Une lueur d’espoir est apparue ce week-end à Cotonou, où les délégations des deux pays ont mené des discussions intensives pendant deux jours. Les échanges, conduits par le général Mohamed Toumba, ministre nigérien de l’Intérieur, ont abouti à des avancées concrètes sur plusieurs fronts.
des accords concrets pour relancer la coopération
Les pourparlers ont permis de dégager plusieurs points d’accord majeurs. Parmi eux, la coopération sécuritaire renforcée figure en tête de liste. Les deux parties se sont également entendues sur l’exonération des taxes de transit, la révision des charges administratives et la levée progressive des restrictions sur certaines marchandises.
Le général Toumba a salué le choix du dialogue, soulignant que ces décisions visent à « créer de la valeur pour nos économies, de la sécurité pour nos populations et de l’espoir pour notre jeunesse ». De son côté, le ministre béninois de l’Industrie et du Commerce, Oleshegun Adjadi Bakari, a évoqué une « restauration du climat de confiance » entre les deux nations.
romuald wadagni, artisan du rapprochement
L’élection du président béninois Romuald Wadagni en avril dernier a marqué un tournant décisif.

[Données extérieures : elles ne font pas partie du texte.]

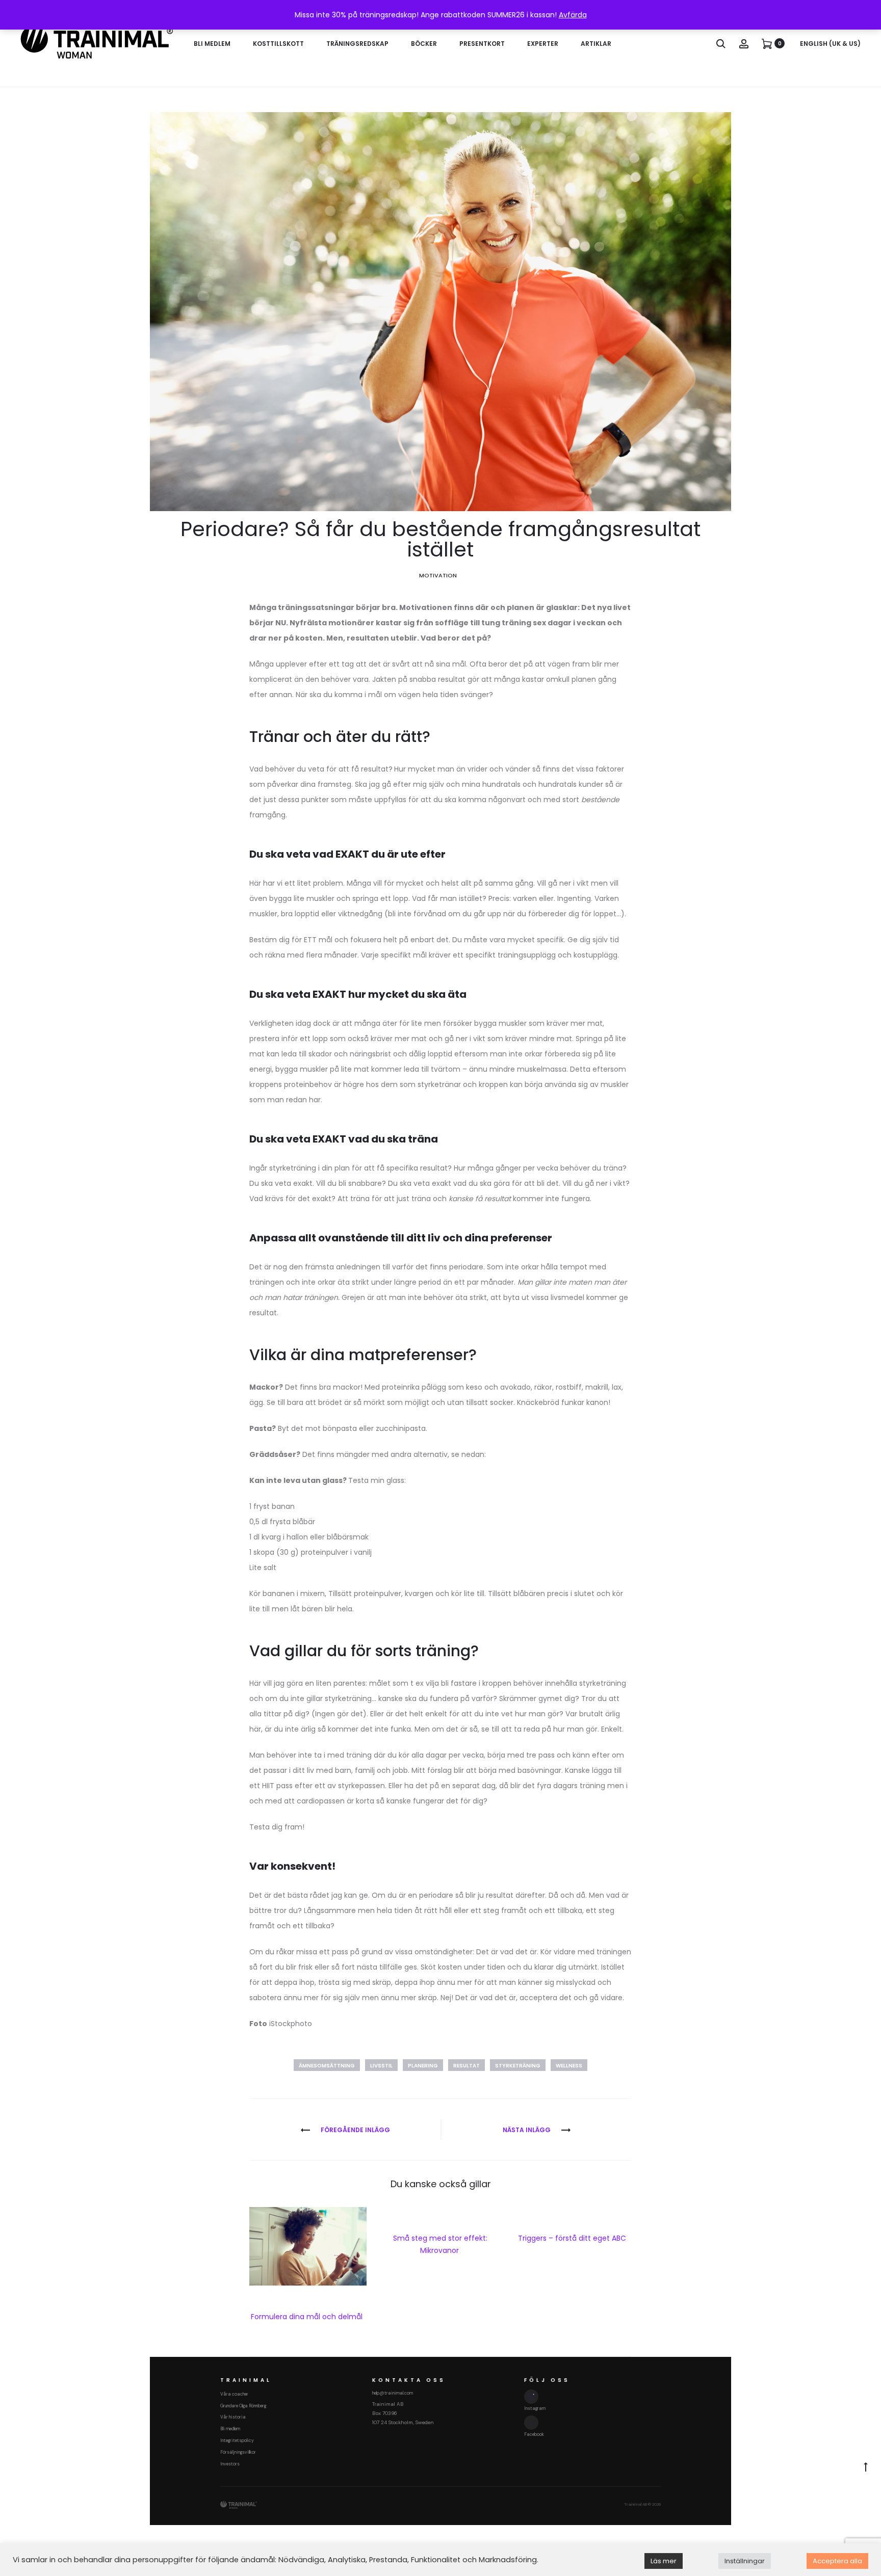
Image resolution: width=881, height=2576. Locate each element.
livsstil (381, 2065)
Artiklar (596, 43)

Dès son arrivée au pouvoir, il s’est rendu au Niger pour engager un dialogue direct avec les autorités nigériennes. Cette initiative a permis de briser la glace et d’initier un processus de normalisation.

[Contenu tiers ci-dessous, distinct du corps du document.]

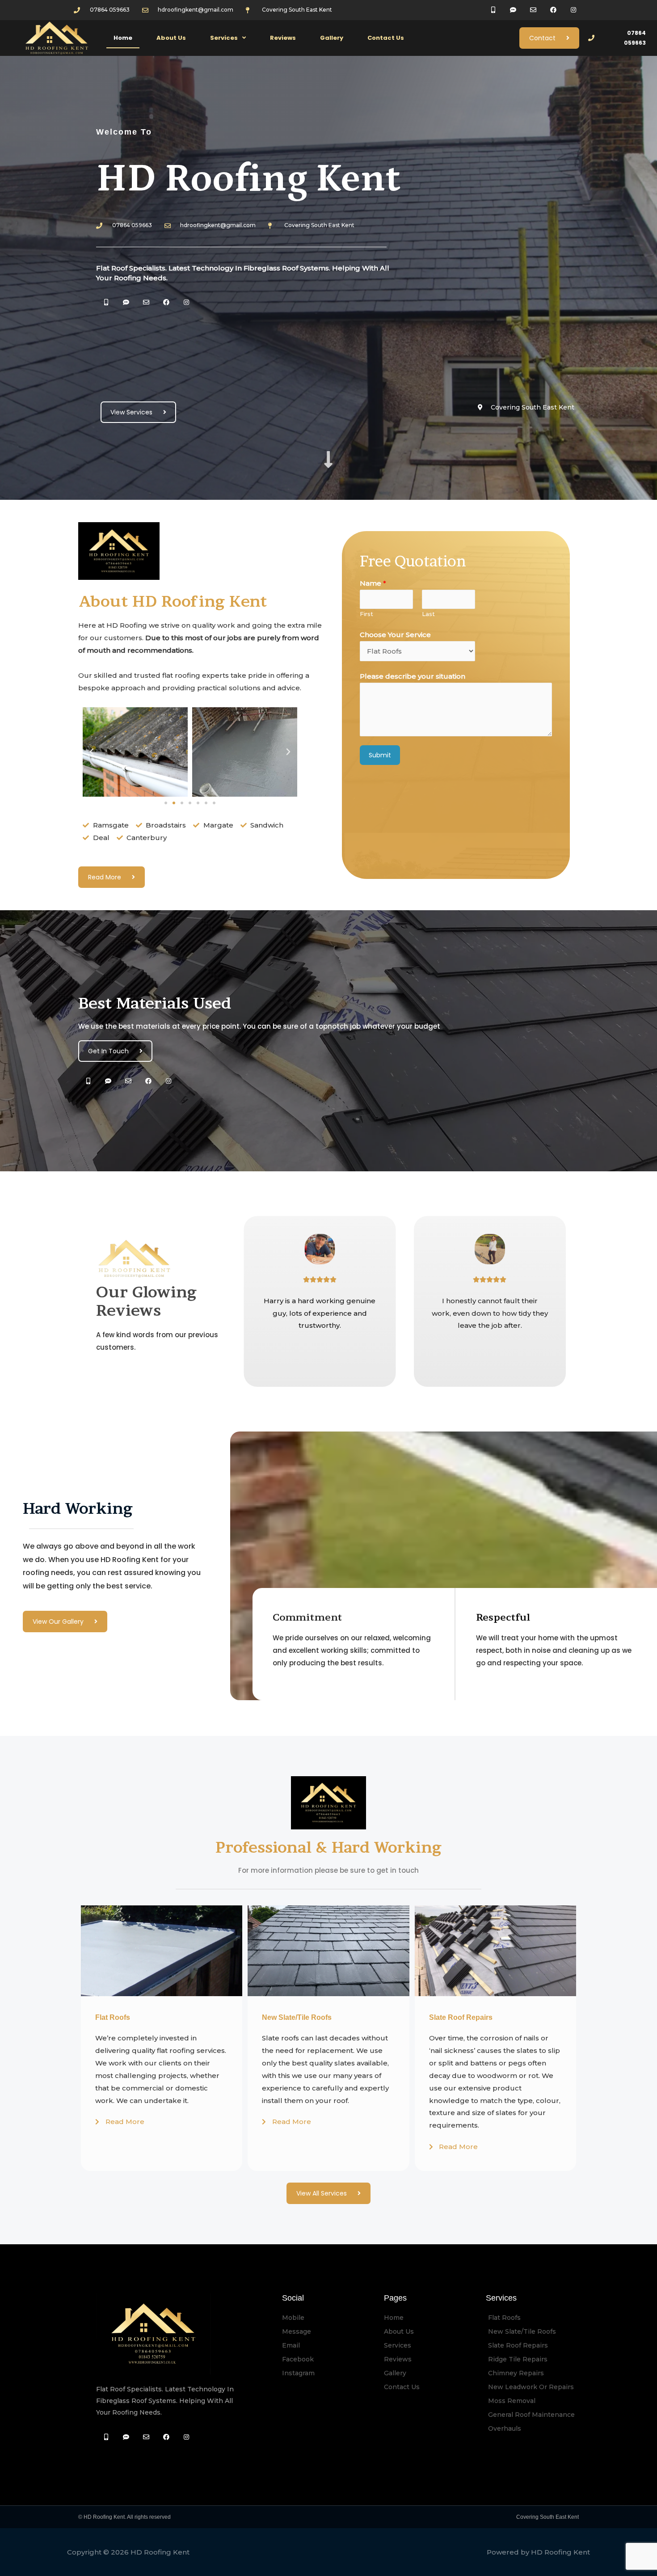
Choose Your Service (395, 634)
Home (123, 38)
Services (224, 38)
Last (428, 614)
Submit (380, 755)
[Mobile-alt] (106, 302)
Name (373, 583)
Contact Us (385, 38)
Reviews (283, 38)
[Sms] (126, 302)
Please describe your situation (412, 676)
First (366, 614)
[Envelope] (146, 302)
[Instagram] (186, 302)
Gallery (331, 38)
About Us (171, 38)
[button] (165, 803)
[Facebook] (166, 302)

Trois semaines après cette visite historique, les deux gouvernements ont concrétisé leurs engagements. Un communiqué conjoint avait annoncé la mise en place d’une commission mixte chargée d’examiner les causes de la fermeture de la frontière en 2023. Les discussions actuelles s’inscrivent dans la continuité de ces efforts.
les racines d’une crise de trois ans
La crise entre le Niger et le Bénin plonge ses racines dans le coup d’État de juillet 2023 au Niger. Le nouveau régime, dirigé par le général Abdourahmane Tiani, a accusé l’ancien président béninois Patrice Talon et d’autres dirigeants régionaux de vouloir organiser une intervention militaire pour rétablir l’ordre constitutionnel, une allégation démentie par Cotonou.

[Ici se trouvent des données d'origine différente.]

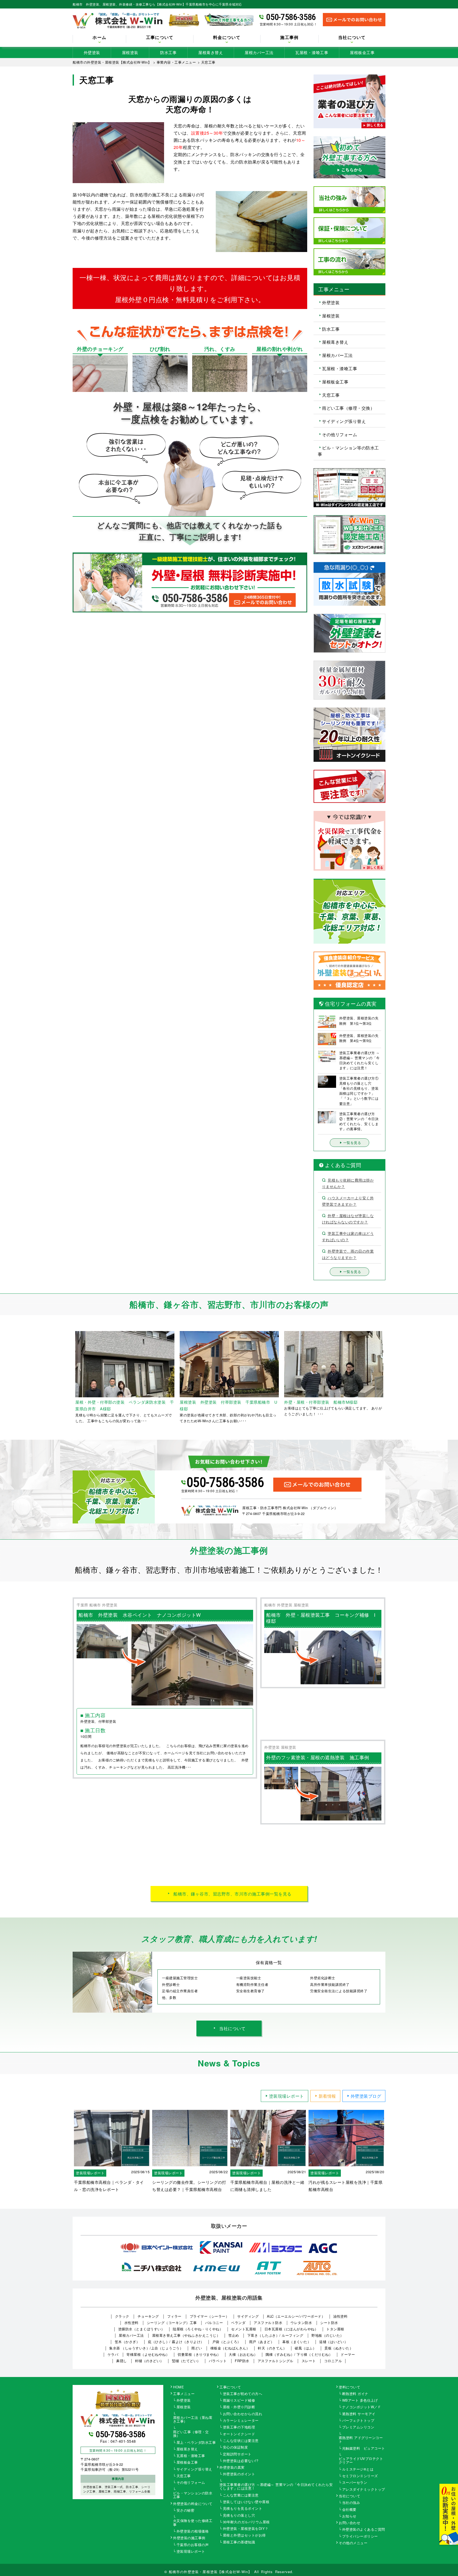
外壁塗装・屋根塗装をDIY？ (245, 2529)
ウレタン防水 (301, 2322)
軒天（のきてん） (272, 2347)
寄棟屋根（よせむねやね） (147, 2354)
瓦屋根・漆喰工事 (311, 52)
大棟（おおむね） (243, 2354)
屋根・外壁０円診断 (239, 2407)
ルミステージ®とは (358, 2469)
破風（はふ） (305, 2347)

Les tensions se sont encore aggravées avec les sanctions imposées par la CEDEAO et la fermeture des frontières, suivie d’accusations croisées de soutien à des groupes armés et de tentative de déstabilisation.
un impact économique lourd pour les deux pays
La fermeture prolongée de la frontière a eu des répercussions dramatiques sur les économies des deux pays. Le Niger, pays enclavé, dépendait largement du port de Cotonou pour ses échanges commerciaux. La paralysie du trafic a perturbé les approvisionnements, notamment en céréales, et privé des milliers de transporteurs de leurs moyens de subsistance.
Le port de Cotonou, autrefois dynamique, a vu son activité chuter, tandis que le Niger a dû rediriger une partie de son commerce vers le port de Lomé au Togo, un détour coûteux et risqué en raison des menaces terroristes dans la région.
Pour les transporteurs nigériens, l’ouverture prochaine de la frontière représente un soulagement immense. Ibrahim Abou Koura, un professionnel du secteur, résume l’attente générale : « Les communautés frontalières ne peuvent plus vivre ainsi. Il est temps de retrouver une vie normale. »
Au-delà des aspects économiques, la réouverture de la frontière permettra de renforcer la coopération sécuritaire et de relancer les échanges culturels et humains entre les deux peuples, soudés par des liens séculaires.